Impeccable — not adventurous — sushi
By ROBERT NADEAU  |  December 26, 2007

071228_Haru_main
ON A ROLL: The Dice-K roll (front) isn’t bad, but the Phoenix roll is a real ace.

Haru | 617.536.0770 | 55 Huntington Avenue, Boston | Open Sun and Mon, 11:30 am–11 pm; and Tues–Sat, 11:30 am–Midnight | AE, DC, DI, MC, VI | Full bar | No valet parking | Street-level access
Since this spot was last seen as a Dick’s Last Resort, and Dick found a better spot at Quincy Market, you have to wonder who would resort to fixing up its vacated digs, oddly located under and outside the Shops at Prudential Center. The answer turns out to be the Benihana company, still slicing away at about 80 teppanyaki palaces on five continents. They’re also the owners of two sushi chains, including eight locations of Haru, which originated as an upscale sushi joint in New York. Now that we Bostonians have O Ya and the South End’s Oishii, Haru is not a New York–upscale sushi place to us. It’s a large, beautiful restaurant with very good service from which one can order impeccable if somewhat expensive sushi, and choose from a very good list of cold sakes. But it isn’t particularly adventurous.

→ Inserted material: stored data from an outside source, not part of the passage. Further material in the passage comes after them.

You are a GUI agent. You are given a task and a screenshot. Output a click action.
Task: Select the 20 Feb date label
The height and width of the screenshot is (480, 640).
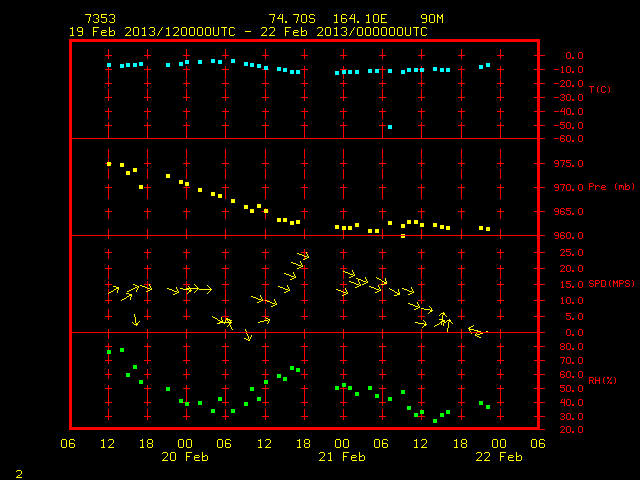click(185, 457)
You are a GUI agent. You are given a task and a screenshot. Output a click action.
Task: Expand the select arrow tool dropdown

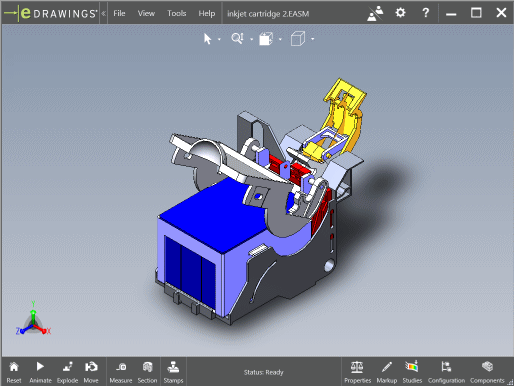[219, 39]
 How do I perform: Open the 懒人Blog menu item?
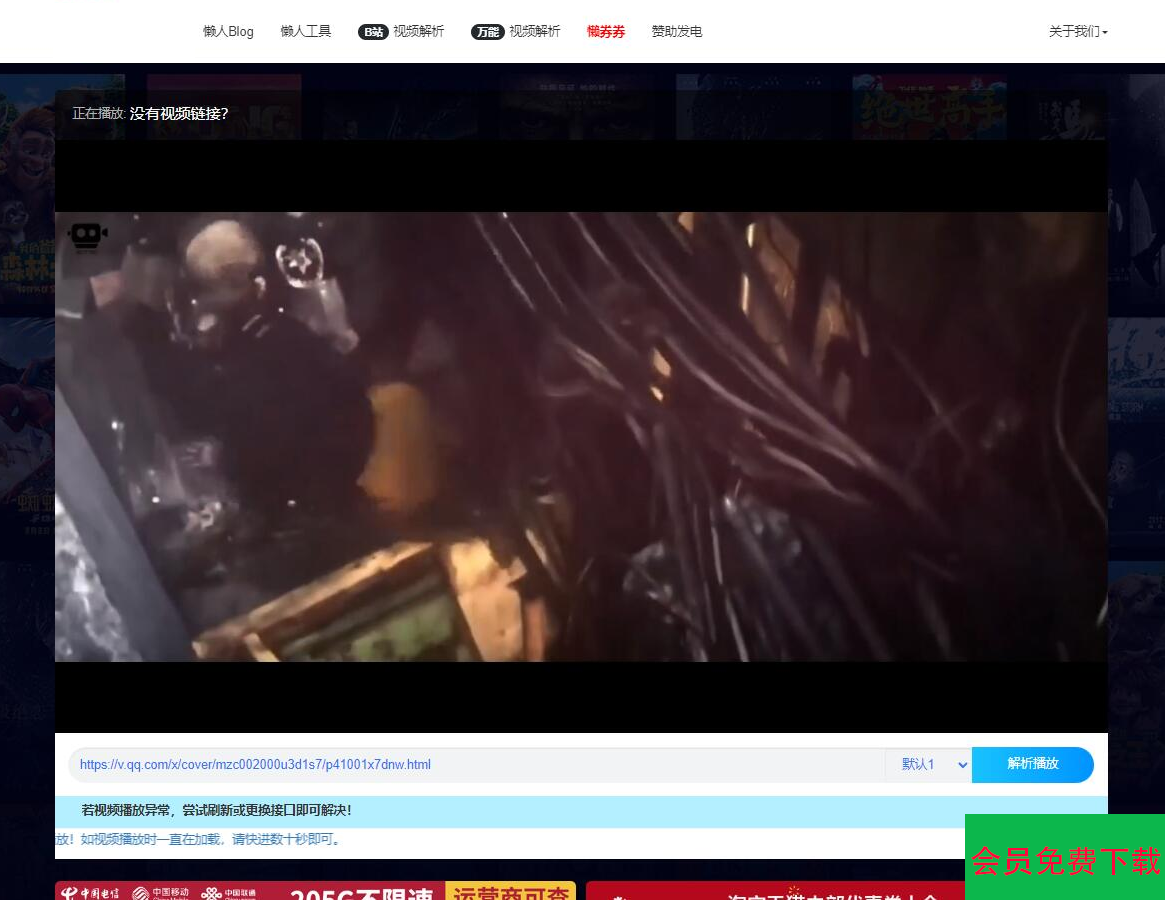point(228,32)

The room has the same exposed black ceiling as when this was Dick’s Last Resort, but now there are hanging white panels, so the feel is Japanese postmodern rather than industrial. And the sound is bearable rather than, well, what you’d expect to hear coming from this space’s previous tenant. White scrims let in an abstraction of the street scene. Inside, cherry-wood tables float on a striped sea-green rug, echoed on the green-striped square chargers. The sound is techno.

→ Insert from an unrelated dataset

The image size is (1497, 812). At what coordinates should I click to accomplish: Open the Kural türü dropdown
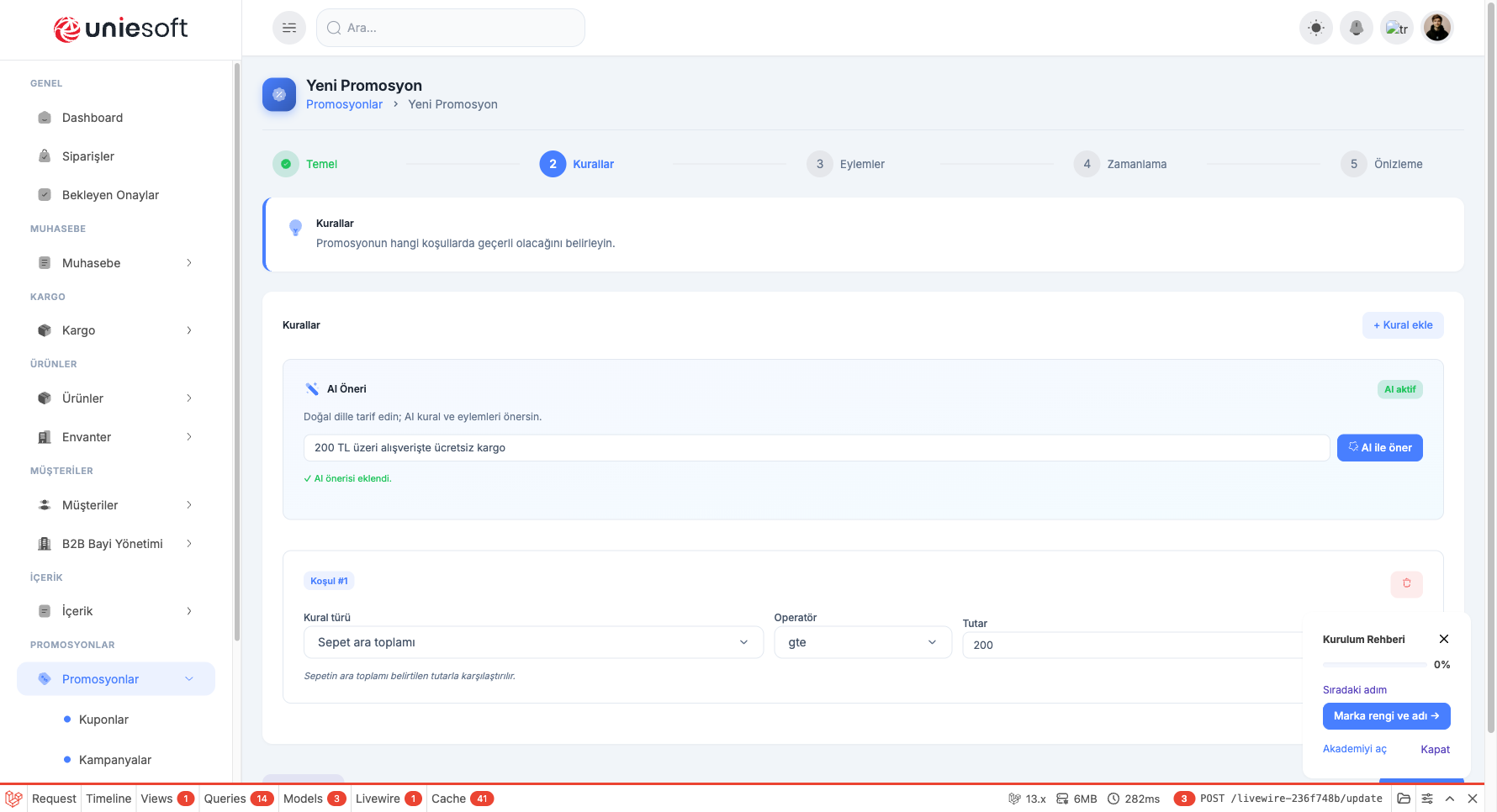533,642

Familiar appetizers are redone nicely. The “spinach sesame” ($5) is mixed with a thick sesame sauce that tastes like the usual dish, only better. Shrimp-and-vegetable tempura ($9.50) is dry-fried and served crisp and hot. Grilled garlic shrimp ($12) was my favorite: six large shrimp with real barbecue flavor and a heap of thick cellophane noodles to diffuse it. The disappointment was black cod miso ($13). Black cod is sablefish, one of the richest of all filets. Our small chunk wasn’t perfectly fresh, and it didn’t have enough miso flavoring to cut the richness.

Much of the menu is novel rolled sushi. No sushi bar can open in Boston without a Dice-K roll ($18) on the menu. But no one has actually determined what kind of sushi, if any, the Red Sox pitcher prefers, so most of the versions named for him have a red element. Haru’s Dice-K roll starts with red-and-white spiced tuna and plays off avocado richness and a coat of mango. Why the edible gold leaf on top? I guess it just symbolizes the big contract, because it has no flavor. Slices are topped with red and green (monster, perhaps?) tobiko caviar — that would seem to be the Sox reference. It’s not a bad maki: call it 15-12 with an ERA of 4.40.

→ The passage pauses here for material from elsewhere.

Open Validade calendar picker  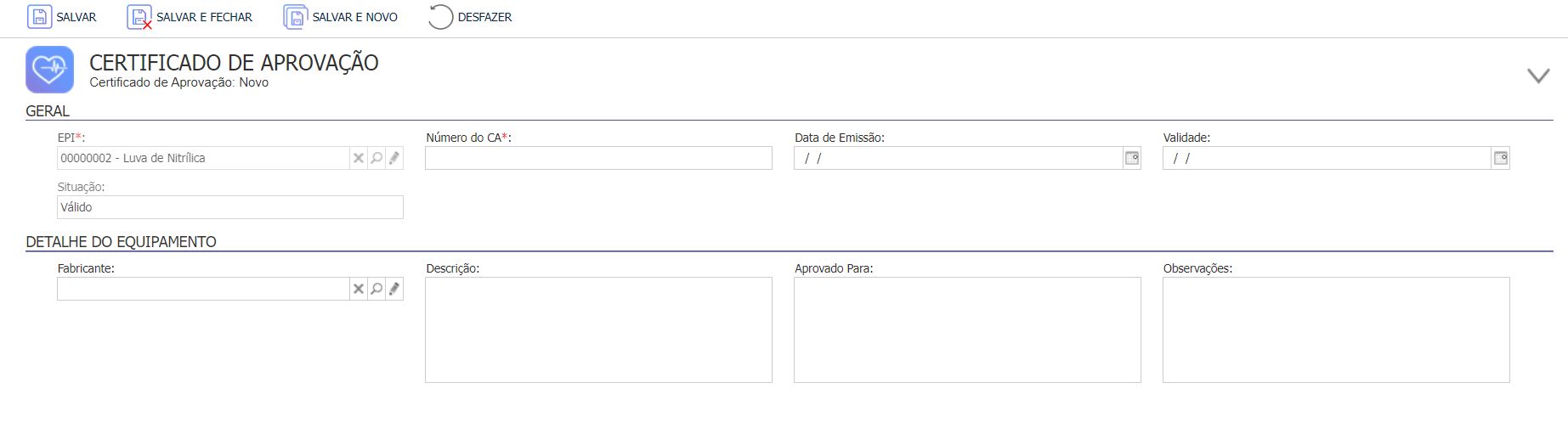point(1501,158)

The all-important Phoenix roll ($16) is where Haru really shows proper respect. Your favorite weekly fishwrap starts with rice around spicy salmon, along with a couple of long tempura shrimp, cucumber, and lettuce. That’s a lot of flavor, whether you’re having lunch, dinner, or just ordering stuff at night. (Get it?) The lobster roll ($18) is a good maki, too, but a lost opportunity for wit. I would have had the chefs make something that visually resembled lobster salad on a hot-dog roll. This is wide enough, but has just lobster, lettuce, avocado, spicy mayonnaise, and cucumber in an inside-out roll. So it tastes like sushi, not like a lobster roll of the local kind. (Also, when promoting “Boston lettuce” on the menu, that’s Bibb lettuce. Grand Rapids lettuce is a leaf lettuce, but it’s not Boston lettuce, okay?)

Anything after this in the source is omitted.